Thursday, October 3, 2013
Cuccinelli benefits from energy conflict
The Ken Cuccinelli campaign ad about the war on coal states that the war on coal hurts the working poor. Does this mean that the coal industry does not pay a living wage?
If the coal industry does not pay a living wage, why would anyone want to defend it? Maybe it is time to replace the coal industry with one that will pay a living wage so the employees will have something else to look forward to other than a life of poverty.
In reality, the war on coal is more of a competition coal is facing from other energy sources, mainly natural gas. The coal industry is losing market share to natural gas because of the abundance of natural gas and its cost.
The plentiful supply of natural gas and its price has caused industries to switch from coal to natural gas, as we have heard in the local news recently. What the politicians say and do has little effect on the coal industry.
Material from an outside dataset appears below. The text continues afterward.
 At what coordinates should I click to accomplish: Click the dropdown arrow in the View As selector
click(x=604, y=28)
It is economics.
It has been alleged that Cuccinelli has received a contribution from the gas company, coal’s competition, for $100,000. He must also have received contributions from the coal companies since he is also championing their cause.
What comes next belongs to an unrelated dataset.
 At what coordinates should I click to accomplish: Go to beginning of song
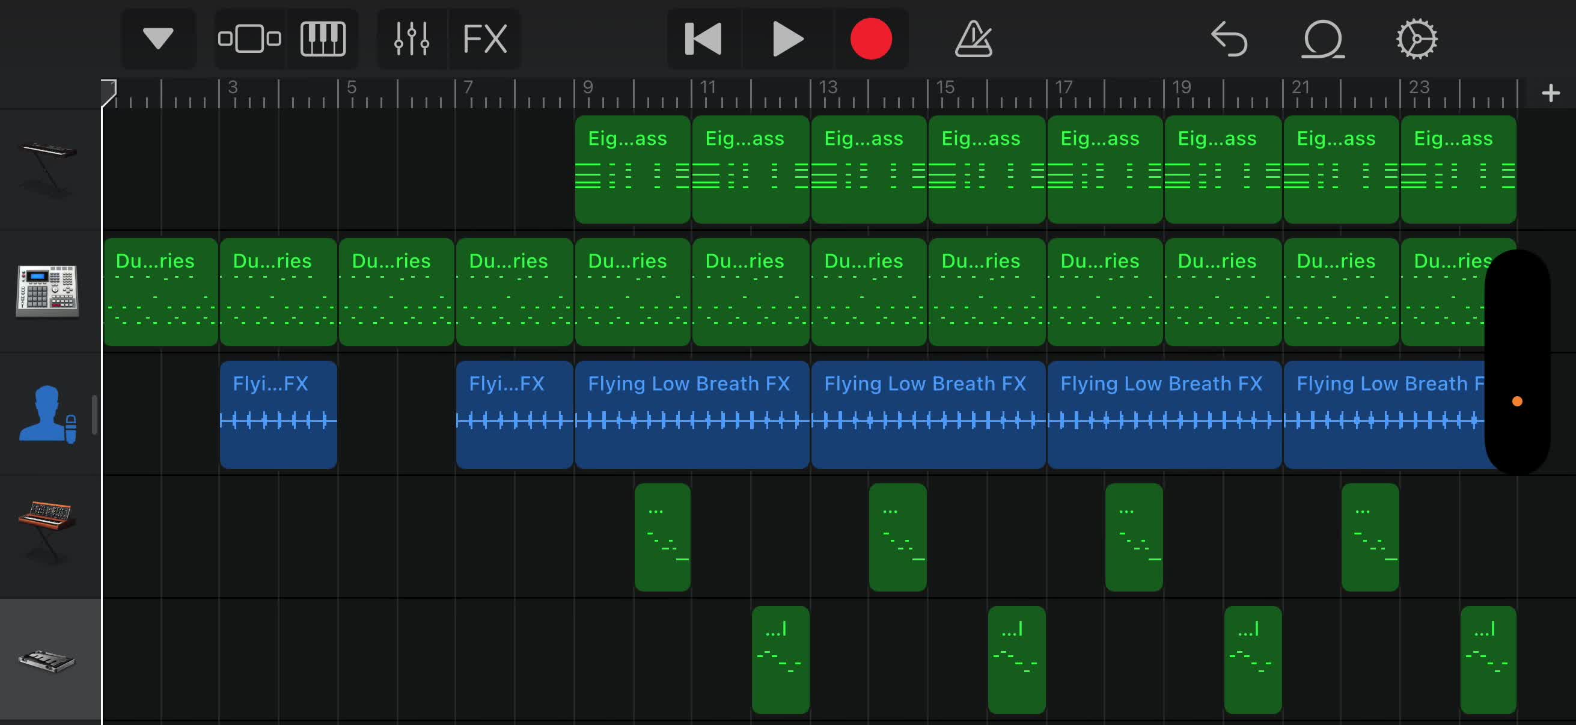point(704,39)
Cuccinelli is trying to have it both ways. As Cuccinelli must know, you can’t serve two masters.
JOHN E. VanLUIK
Religion can be a tool that divides
In “Religious views should be in the open” (Sept. 26 letter), Gail Lambert suggests the Constitution doesn’t prohibit employees of tax-supported entities from leading prayers at public functions, but she doesn’t provide her credentials in constitutional law.
At a minimum, religious activities sponsored by tax-supported entities are a bad idea because they disenfranchise some portion of the population.
Several years ago, I was the volunteer accompanist of a large choir at a public high school. Before every concert, the choir director told students to hold hands while she gave a Christian prayer, ignoring the fact that not all choir members were Christian or even religious. She might as well have said, “If you’re not a Christian, you’re not really a member of this choir.”
I thought the prayer was inappropriate but didn’t complain — which I now regret — because my children were students at the school. I didn’t want to make things difficult for them.
Lambert and others like her aren’t satisfied with the religious freedom we enjoy in this country, and want religion in every aspect of life, even if the religious freedom of others is violated. This attitude is a sign of zealotry.